In Greater China, revenue grew 7%. Our strategy to reset the marketplace for profitable, long-term growth is working, and we are creating more productive retail with focused product assortments that strengthen our position as the #1 performance sport brand. Our results for Q3 reflect progress against that strategy:

We work with our wholesale partners to better balance supply and demand, and we have made changes to the supply chain that are improving inventory levels in the marketplace.

In DTC, where we've tested and deployed new merchandising concepts, results remain strong: revenue up 27% with comp growth of 11% and expanding margins.

And our wholesale partners are seeing positive results in their re-profiled doors, which continue to outpace the rest of the fleet.

We still have work to do in China -- in our China reset, but we feel great about our progress. These efforts are improving our business today, and importantly, they set a strong foundation for our long-term profitable growth in China. And we continue to see tremendous growth opportunity in this key geography.

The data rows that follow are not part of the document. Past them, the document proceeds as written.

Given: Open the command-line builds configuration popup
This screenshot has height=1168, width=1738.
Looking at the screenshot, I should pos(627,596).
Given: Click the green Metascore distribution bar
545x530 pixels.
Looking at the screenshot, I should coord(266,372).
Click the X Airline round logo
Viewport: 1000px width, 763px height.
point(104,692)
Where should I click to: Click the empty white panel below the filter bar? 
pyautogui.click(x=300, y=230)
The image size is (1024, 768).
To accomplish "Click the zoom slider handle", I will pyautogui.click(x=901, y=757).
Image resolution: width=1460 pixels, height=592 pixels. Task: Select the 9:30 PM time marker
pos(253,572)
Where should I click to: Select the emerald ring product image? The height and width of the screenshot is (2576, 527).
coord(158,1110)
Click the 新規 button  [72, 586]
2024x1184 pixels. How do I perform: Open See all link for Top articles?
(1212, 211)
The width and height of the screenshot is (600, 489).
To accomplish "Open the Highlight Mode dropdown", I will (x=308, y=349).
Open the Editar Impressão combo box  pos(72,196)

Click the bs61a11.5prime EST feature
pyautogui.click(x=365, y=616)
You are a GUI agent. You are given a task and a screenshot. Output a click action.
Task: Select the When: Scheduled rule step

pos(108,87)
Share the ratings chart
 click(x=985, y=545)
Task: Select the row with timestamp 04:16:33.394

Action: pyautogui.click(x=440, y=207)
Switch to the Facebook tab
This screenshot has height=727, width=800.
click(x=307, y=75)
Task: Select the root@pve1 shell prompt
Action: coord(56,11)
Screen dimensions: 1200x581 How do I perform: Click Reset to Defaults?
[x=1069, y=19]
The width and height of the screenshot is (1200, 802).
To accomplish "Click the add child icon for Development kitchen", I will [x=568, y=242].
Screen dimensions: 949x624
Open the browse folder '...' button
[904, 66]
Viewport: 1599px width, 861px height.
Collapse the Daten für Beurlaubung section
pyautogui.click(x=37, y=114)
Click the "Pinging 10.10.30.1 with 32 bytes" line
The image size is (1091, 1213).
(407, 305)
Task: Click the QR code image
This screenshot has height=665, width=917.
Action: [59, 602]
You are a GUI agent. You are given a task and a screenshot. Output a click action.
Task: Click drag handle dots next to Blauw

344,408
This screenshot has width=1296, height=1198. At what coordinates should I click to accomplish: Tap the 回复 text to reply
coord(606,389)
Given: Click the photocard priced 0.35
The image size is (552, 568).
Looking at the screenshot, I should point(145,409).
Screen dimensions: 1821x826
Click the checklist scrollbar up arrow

Lastly, let me turn to the Western Europe, where revenue accelerated to 19% and futures were up 30%, with reported EBIT up 54%. Growth was broad-based from both a category and a territory perspective.

Revenues in the U.K. and AGS, which is comprised of Austria, Germany and Switzerland, were up double digits for the second quarter in a row. From a category perspective, we saw double-digit growth across our largest performance categories: Running, Football, Basketball and Women's Training. Notably, Sportswear also grew double digits, which amplifies our performance positioning.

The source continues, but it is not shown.